[[ Source information open ]]

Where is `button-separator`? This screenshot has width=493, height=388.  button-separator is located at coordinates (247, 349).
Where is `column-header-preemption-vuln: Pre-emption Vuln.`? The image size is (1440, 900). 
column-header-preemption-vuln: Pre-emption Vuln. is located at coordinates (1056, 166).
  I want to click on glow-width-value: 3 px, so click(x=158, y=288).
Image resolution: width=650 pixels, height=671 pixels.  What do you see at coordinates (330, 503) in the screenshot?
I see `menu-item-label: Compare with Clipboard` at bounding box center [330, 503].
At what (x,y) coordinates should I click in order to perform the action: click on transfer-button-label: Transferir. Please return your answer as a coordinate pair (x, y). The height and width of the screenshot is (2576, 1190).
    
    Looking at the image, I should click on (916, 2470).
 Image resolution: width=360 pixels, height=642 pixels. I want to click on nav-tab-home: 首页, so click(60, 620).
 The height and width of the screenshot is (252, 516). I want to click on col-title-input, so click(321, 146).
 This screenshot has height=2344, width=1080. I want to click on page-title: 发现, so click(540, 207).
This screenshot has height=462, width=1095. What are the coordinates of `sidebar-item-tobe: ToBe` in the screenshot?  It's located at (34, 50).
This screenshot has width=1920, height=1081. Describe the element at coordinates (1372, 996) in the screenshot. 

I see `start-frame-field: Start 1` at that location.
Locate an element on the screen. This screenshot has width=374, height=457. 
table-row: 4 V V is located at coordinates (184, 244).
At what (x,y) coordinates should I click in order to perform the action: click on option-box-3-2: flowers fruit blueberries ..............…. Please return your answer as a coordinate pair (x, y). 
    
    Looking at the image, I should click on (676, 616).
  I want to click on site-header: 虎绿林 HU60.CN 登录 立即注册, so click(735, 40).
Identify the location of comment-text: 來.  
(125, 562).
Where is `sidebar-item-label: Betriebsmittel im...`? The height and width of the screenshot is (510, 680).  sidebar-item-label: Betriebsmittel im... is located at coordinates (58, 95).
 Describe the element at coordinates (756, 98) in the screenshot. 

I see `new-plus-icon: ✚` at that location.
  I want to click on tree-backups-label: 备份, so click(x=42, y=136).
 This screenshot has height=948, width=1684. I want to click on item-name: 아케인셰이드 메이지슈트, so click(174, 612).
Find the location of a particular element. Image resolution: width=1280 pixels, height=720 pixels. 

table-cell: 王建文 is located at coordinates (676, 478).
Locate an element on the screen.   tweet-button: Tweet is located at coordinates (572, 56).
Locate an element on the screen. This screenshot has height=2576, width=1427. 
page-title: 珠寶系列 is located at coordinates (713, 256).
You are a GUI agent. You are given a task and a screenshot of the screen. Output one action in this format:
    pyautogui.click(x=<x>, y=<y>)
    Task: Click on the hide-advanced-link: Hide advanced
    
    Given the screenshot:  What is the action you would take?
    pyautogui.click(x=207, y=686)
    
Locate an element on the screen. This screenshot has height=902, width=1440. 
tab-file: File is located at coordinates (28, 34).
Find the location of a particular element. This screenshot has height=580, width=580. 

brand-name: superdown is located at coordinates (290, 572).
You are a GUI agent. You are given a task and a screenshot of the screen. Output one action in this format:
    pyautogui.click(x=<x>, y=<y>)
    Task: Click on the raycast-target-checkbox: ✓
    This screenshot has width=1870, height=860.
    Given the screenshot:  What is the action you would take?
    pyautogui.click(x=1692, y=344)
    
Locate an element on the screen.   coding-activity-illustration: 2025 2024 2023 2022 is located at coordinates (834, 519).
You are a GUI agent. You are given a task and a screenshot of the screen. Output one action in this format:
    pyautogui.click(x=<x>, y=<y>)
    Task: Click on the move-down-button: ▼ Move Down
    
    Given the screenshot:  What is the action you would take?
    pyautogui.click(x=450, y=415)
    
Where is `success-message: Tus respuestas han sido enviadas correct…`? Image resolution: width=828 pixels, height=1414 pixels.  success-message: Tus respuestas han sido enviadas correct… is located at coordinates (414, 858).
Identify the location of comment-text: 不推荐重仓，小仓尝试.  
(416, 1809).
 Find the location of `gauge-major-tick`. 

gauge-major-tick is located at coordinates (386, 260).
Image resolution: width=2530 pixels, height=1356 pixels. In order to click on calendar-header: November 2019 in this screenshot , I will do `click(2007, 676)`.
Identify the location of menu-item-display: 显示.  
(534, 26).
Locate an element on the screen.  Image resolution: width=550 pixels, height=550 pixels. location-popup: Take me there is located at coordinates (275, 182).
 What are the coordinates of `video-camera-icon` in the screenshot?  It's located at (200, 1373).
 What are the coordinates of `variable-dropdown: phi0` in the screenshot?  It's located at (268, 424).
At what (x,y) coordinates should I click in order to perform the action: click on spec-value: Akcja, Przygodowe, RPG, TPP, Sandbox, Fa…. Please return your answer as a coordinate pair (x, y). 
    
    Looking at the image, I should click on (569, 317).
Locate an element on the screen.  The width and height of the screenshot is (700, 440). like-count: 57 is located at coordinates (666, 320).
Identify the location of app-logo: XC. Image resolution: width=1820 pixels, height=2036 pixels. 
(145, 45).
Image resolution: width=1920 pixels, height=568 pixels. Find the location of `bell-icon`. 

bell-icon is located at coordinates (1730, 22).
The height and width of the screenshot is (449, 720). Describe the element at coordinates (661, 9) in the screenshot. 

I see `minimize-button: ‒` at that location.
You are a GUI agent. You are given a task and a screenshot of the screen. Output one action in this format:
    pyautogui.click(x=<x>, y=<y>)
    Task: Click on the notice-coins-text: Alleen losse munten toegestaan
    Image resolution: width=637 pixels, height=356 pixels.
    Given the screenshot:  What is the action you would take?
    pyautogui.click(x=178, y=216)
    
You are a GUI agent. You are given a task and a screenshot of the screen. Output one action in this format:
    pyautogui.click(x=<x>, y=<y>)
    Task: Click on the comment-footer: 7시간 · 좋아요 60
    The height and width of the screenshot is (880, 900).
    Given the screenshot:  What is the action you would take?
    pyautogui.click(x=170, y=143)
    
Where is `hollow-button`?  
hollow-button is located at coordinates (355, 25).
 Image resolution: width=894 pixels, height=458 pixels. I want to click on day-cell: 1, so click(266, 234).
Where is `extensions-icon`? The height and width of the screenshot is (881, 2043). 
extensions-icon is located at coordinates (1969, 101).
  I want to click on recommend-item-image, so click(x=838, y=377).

[[ Source information closed ]]

Description of the task: Repeat the data word for word, from its first line through the line that holds "coordinates (58, 95).", both included.

Solved exercise:
Where is `button-separator`? This screenshot has width=493, height=388.  button-separator is located at coordinates (247, 349).
Where is `column-header-preemption-vuln: Pre-emption Vuln.`? The image size is (1440, 900). 
column-header-preemption-vuln: Pre-emption Vuln. is located at coordinates (1056, 166).
  I want to click on glow-width-value: 3 px, so click(x=158, y=288).
Image resolution: width=650 pixels, height=671 pixels.  What do you see at coordinates (330, 503) in the screenshot?
I see `menu-item-label: Compare with Clipboard` at bounding box center [330, 503].
At what (x,y) coordinates should I click in order to perform the action: click on transfer-button-label: Transferir. Please return your answer as a coordinate pair (x, y). The height and width of the screenshot is (2576, 1190).
    
    Looking at the image, I should click on (916, 2470).
 Image resolution: width=360 pixels, height=642 pixels. I want to click on nav-tab-home: 首页, so click(60, 620).
 The height and width of the screenshot is (252, 516). I want to click on col-title-input, so click(321, 146).
 This screenshot has height=2344, width=1080. I want to click on page-title: 发现, so click(540, 207).
This screenshot has height=462, width=1095. What are the coordinates of `sidebar-item-tobe: ToBe` in the screenshot?  It's located at (34, 50).
This screenshot has width=1920, height=1081. Describe the element at coordinates (1372, 996) in the screenshot. 

I see `start-frame-field: Start 1` at that location.
Locate an element on the screen. This screenshot has width=374, height=457. 
table-row: 4 V V is located at coordinates (184, 244).
At what (x,y) coordinates should I click in order to perform the action: click on option-box-3-2: flowers fruit blueberries ..............…. Please return your answer as a coordinate pair (x, y). 
    
    Looking at the image, I should click on (676, 616).
  I want to click on site-header: 虎绿林 HU60.CN 登录 立即注册, so click(735, 40).
Identify the location of comment-text: 來.  
(125, 562).
Where is `sidebar-item-label: Betriebsmittel im...`? The height and width of the screenshot is (510, 680).  sidebar-item-label: Betriebsmittel im... is located at coordinates (58, 95).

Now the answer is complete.